TASK REQUIREMENTS.
Only the lines below starting at the one containing "Where should I click to: Click the code" and ending at the one containing "Task: Open My audit from the sidebar" belong in the answer, each copied exactly.

•••

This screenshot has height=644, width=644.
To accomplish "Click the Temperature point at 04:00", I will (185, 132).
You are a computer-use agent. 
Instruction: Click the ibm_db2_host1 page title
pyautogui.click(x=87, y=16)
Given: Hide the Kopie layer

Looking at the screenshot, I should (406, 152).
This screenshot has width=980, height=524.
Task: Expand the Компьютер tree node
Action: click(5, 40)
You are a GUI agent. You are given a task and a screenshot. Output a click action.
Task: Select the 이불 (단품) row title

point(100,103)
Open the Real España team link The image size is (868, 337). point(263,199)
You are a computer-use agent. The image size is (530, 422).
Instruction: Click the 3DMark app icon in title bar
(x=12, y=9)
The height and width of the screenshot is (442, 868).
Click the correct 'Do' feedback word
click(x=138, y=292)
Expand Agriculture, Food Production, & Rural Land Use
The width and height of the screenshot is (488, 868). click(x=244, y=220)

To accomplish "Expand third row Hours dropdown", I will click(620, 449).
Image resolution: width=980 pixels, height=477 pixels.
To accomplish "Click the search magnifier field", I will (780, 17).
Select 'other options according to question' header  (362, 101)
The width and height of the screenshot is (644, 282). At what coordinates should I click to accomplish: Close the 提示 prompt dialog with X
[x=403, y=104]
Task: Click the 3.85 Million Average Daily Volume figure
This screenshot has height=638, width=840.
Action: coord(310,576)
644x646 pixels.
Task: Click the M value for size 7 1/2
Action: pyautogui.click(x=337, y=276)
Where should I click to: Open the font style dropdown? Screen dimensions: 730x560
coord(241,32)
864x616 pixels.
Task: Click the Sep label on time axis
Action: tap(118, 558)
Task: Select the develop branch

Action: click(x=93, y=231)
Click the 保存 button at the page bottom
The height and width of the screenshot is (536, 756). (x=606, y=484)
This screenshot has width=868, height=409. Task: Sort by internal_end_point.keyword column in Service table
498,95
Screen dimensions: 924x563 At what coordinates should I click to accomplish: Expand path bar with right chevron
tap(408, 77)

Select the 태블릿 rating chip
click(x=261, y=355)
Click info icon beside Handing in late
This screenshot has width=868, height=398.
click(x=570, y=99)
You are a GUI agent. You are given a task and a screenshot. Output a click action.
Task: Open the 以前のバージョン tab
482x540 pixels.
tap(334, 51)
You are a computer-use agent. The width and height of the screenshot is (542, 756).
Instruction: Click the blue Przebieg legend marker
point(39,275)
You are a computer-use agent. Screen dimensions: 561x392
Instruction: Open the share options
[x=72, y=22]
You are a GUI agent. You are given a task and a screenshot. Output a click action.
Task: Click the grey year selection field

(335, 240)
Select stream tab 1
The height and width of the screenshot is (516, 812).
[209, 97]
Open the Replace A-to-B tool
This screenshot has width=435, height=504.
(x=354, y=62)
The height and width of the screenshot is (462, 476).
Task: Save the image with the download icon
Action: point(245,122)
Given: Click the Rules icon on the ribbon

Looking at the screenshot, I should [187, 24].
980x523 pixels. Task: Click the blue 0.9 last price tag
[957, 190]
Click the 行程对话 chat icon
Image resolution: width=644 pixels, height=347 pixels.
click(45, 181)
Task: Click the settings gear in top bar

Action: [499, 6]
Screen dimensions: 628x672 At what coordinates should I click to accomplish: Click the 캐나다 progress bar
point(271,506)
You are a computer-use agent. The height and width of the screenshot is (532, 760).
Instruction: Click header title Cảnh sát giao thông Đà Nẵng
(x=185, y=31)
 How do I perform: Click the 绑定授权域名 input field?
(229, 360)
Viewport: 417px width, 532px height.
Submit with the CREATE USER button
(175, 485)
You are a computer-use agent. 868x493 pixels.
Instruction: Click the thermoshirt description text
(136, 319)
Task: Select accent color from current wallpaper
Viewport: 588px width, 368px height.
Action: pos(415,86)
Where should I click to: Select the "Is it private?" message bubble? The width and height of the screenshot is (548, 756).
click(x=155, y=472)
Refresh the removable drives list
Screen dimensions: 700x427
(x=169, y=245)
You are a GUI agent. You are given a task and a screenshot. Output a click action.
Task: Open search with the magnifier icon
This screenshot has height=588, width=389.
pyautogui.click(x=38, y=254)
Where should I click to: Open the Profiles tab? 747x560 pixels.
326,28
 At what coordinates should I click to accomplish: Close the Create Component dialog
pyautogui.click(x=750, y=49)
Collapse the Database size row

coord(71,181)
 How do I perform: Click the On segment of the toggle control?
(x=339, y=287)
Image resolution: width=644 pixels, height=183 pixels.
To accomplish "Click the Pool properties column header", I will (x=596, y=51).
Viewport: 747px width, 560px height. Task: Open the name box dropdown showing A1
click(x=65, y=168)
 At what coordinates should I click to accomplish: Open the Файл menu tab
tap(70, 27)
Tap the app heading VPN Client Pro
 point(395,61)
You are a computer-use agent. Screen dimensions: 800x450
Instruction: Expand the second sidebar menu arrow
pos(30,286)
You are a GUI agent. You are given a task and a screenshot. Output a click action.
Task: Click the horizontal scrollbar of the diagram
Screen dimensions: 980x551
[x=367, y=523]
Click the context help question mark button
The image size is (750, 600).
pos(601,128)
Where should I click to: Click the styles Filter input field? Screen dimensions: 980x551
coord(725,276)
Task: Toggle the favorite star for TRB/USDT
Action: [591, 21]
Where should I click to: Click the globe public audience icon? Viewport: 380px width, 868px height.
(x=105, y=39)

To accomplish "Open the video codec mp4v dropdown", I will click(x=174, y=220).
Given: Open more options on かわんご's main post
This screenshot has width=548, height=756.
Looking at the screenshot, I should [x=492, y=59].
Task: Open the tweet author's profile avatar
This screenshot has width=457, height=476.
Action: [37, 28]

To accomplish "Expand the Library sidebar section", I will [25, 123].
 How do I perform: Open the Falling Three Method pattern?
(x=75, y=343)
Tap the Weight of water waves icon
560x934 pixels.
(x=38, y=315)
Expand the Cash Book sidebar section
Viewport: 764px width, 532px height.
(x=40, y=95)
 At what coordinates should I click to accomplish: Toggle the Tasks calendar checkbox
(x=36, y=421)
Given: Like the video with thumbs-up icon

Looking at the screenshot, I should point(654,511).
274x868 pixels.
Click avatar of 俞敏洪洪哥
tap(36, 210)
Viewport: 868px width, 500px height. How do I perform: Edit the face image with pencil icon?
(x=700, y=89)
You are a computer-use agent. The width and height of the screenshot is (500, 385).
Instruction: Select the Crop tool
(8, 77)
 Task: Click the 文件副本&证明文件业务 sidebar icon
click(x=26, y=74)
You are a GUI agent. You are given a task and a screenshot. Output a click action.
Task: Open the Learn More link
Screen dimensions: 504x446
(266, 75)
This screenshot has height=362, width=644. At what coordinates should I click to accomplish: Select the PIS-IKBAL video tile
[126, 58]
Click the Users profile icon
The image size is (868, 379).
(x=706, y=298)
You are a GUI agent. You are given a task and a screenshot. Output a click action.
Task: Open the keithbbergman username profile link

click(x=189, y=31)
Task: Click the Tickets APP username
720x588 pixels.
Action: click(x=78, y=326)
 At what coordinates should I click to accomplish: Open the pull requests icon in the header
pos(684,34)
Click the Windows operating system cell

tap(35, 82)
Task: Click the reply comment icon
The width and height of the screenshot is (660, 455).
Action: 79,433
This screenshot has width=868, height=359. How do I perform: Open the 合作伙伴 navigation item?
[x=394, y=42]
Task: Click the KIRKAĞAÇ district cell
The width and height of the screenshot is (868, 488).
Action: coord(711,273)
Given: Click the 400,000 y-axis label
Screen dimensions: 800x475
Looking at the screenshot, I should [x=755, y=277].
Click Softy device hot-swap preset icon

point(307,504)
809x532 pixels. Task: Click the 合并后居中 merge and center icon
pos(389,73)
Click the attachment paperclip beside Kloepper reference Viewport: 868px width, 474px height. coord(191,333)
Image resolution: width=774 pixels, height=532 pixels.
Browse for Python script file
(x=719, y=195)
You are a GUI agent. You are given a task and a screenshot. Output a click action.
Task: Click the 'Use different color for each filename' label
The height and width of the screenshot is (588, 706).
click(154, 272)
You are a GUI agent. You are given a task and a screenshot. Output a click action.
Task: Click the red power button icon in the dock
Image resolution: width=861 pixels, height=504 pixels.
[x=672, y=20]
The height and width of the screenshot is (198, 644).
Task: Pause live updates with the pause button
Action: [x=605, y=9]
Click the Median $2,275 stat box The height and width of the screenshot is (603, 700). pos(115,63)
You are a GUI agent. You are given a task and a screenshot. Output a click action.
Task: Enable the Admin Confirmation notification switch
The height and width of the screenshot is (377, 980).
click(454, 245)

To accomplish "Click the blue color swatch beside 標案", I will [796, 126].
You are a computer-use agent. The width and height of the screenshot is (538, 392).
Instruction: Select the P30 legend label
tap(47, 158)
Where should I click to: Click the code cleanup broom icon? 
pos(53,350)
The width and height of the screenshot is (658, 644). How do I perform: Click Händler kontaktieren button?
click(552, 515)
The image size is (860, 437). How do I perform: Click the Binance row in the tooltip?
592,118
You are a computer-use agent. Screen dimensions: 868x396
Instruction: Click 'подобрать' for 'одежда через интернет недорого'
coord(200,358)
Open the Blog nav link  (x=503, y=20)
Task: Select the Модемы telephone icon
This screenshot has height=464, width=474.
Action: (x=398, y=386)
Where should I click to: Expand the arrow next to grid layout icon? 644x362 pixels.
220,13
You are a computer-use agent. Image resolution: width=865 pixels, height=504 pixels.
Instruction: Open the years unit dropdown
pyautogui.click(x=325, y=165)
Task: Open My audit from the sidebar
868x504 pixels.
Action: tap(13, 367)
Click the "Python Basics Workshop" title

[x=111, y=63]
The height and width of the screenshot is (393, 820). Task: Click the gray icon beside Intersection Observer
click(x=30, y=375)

•••

ANSWER AREA.
Where should I click to: Click the code cleanup broom icon? 
pos(53,350)
The width and height of the screenshot is (658, 644). How do I perform: Click Händler kontaktieren button?
click(552, 515)
The image size is (860, 437). How do I perform: Click the Binance row in the tooltip?
592,118
You are a computer-use agent. Screen dimensions: 868x396
Instruction: Click 'подобрать' for 'одежда через интернет недорого'
coord(200,358)
Open the Blog nav link  (x=503, y=20)
Task: Select the Модемы telephone icon
This screenshot has height=464, width=474.
Action: (x=398, y=386)
Where should I click to: Expand the arrow next to grid layout icon? 644x362 pixels.
220,13
You are a computer-use agent. Image resolution: width=865 pixels, height=504 pixels.
Instruction: Open the years unit dropdown
pyautogui.click(x=325, y=165)
Task: Open My audit from the sidebar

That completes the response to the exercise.